Abstract 5567: The Ldlr −/− Mouse as a Novel Model of Aortic Calcification: Application of Micro-Computerized Tomography

Abstract

BACKGROUND : Patients with familial hypercholesterolemia (FH) due to loss-of-function mutations in the low-density lipoprotein receptor (LDLR) gene exhibit an age-dependent and LDLR gene dosage effect on aortic calcification. We have previously documented that subjects with homozygous FH show significant aortic calcification by their teens, an effect delayed by 20 years in heterozygotes and observed much later in control subjects. The degree of calcification is independent of initial and life long burden of low-density lipoprotein cholesterol concentration. This clinical observation suggests a potential role for the LDLR in osteoblast signalling pathways. In order to better study this observation, we established an animal model of aortic calcification and a novel technique; based on micro-computerized tomography (CT) to examine vascular calcifications in mice. METHOD AND RESULT: We examined C57BL/6 wild-type (wt) and Ldlr −/− mice at 12 and 18 months. The Ldlr −/− mice develop spontaneous atherosclerosis in normal chow-fed older mice. Vascular calcification has not been previously examined in this model. Under isoflurane anesthesia, the aorta was perfused in-situ with saline. The aorta was then carefully dissected and fixed ex-vivo . The tissue was embedded in paraffin block and calcium content was determined by digital x-ray imaging, dual X-ray densitometry, and micro-CT scanning of the entire aorta and aortic valve.
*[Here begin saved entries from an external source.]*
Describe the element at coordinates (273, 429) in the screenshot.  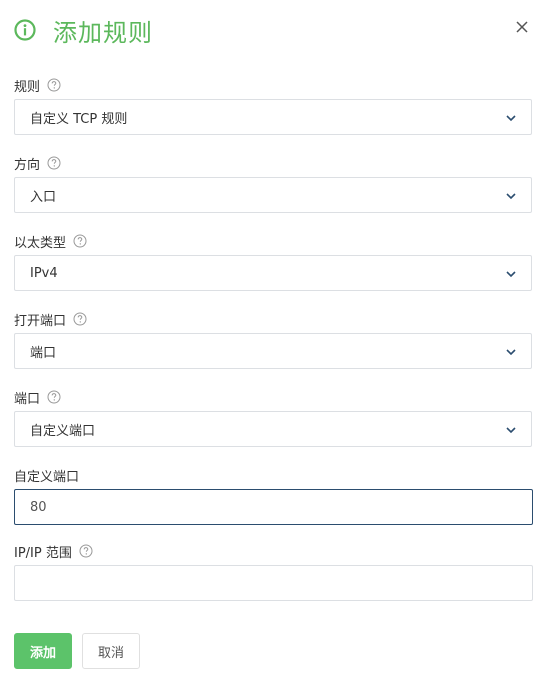
I see `port-select: 自定义端口` at that location.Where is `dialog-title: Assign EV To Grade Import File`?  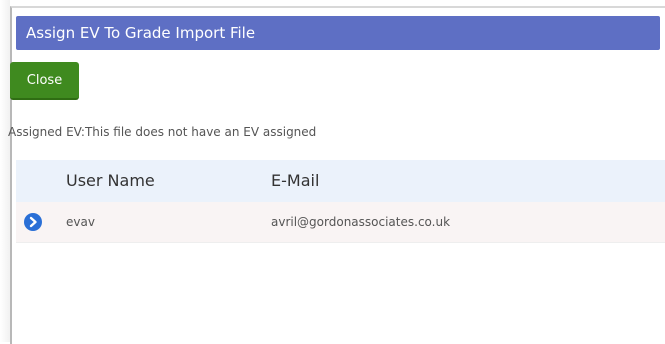 dialog-title: Assign EV To Grade Import File is located at coordinates (338, 33).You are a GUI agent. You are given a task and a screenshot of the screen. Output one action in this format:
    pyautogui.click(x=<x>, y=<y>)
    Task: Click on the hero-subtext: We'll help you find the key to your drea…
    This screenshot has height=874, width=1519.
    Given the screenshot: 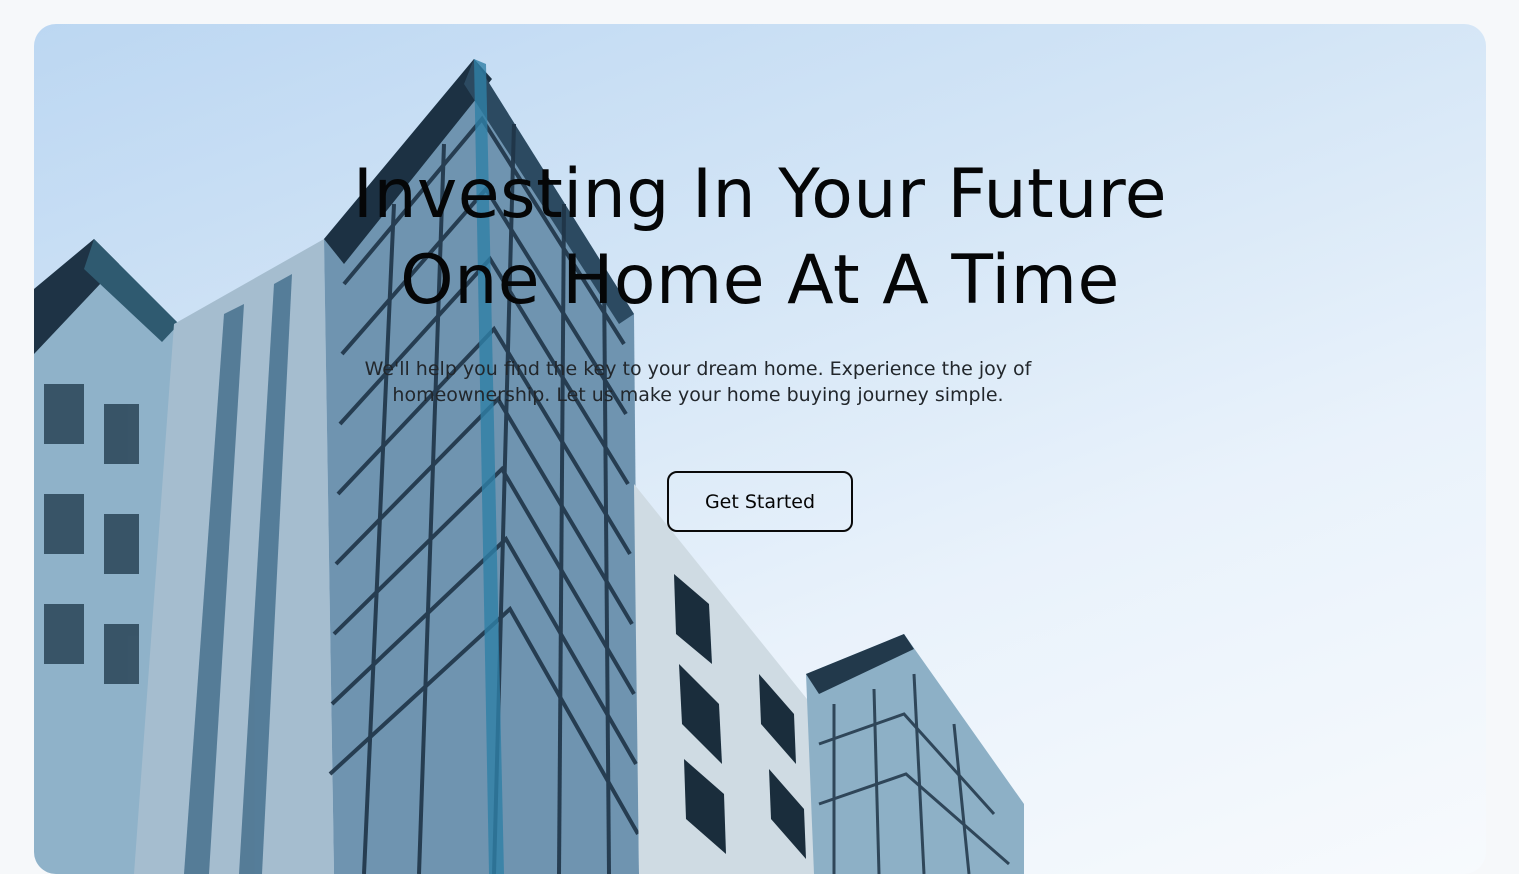 What is the action you would take?
    pyautogui.click(x=698, y=382)
    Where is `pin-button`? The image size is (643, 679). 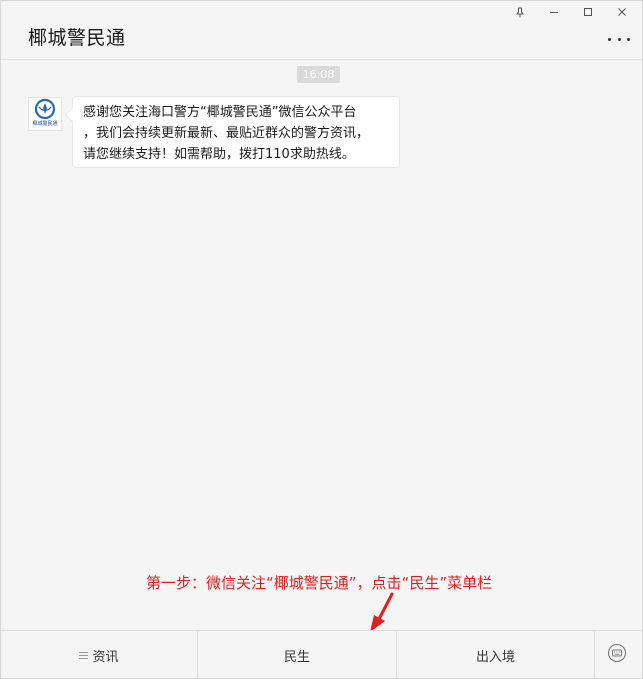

The paraffin blocks were then sectioned and Alizarin Red stain was used to further quantify calcified tissue. Analysis of 12 and 18 month wt and Ldlr −/− mice confirmed our observations in human, with aortic calcifications identified at areas of shear stress. CONCLUSIONS: The Ldlr −/− mouse model develops aortic calcification even when fed a normal chow diet. Calcifications at areas of shear stress suggest that calcific aortic stenosis and arterial wall calcifications may share many similar pathophysiological features. This animal model of aortic calcifications, and the CT imaging technique used in the present study, may provide a better understanding of the potential links between FH and calcium deposition in the vascular wall. This model has the potential to study aortic valve calcifications as well.